## REQUIREMENT
Only the lines from the one with "You are a GUI" through the end of the material are wanted, copied exactly and with the pictures left out.

## INFORMATION PROVIDED
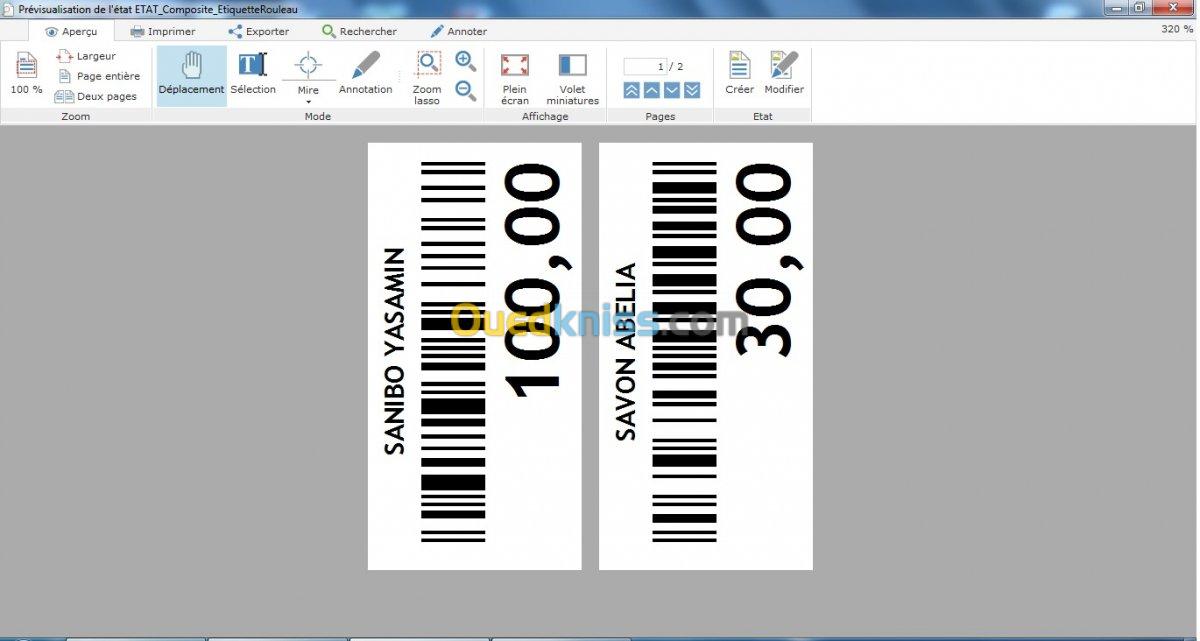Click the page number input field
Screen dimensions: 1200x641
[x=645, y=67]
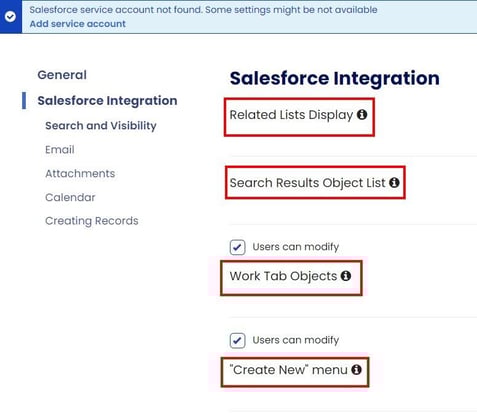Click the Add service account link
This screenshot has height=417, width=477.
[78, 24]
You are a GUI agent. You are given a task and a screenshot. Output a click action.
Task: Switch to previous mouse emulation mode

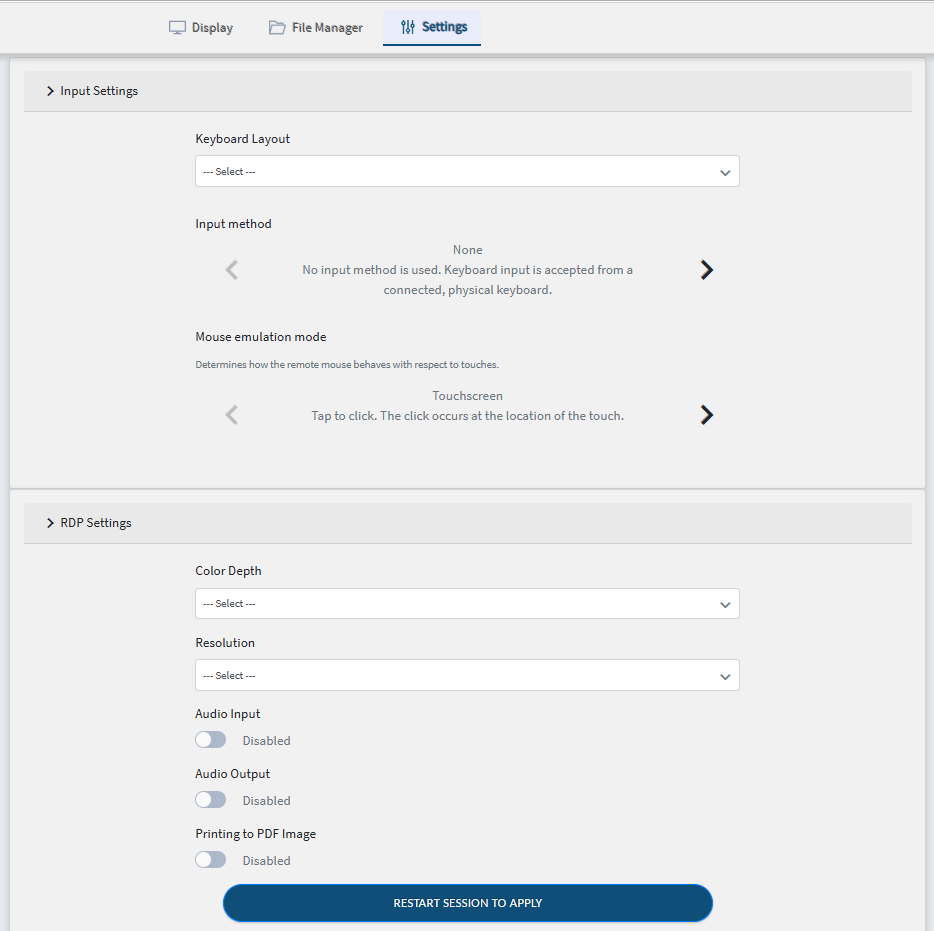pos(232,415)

## ANSWER FOR THIS EXERCISE
You are a GUI agent. You are given a task and a screenshot. Output a click action.
Task: Switch to previous mouse emulation mode

pos(232,415)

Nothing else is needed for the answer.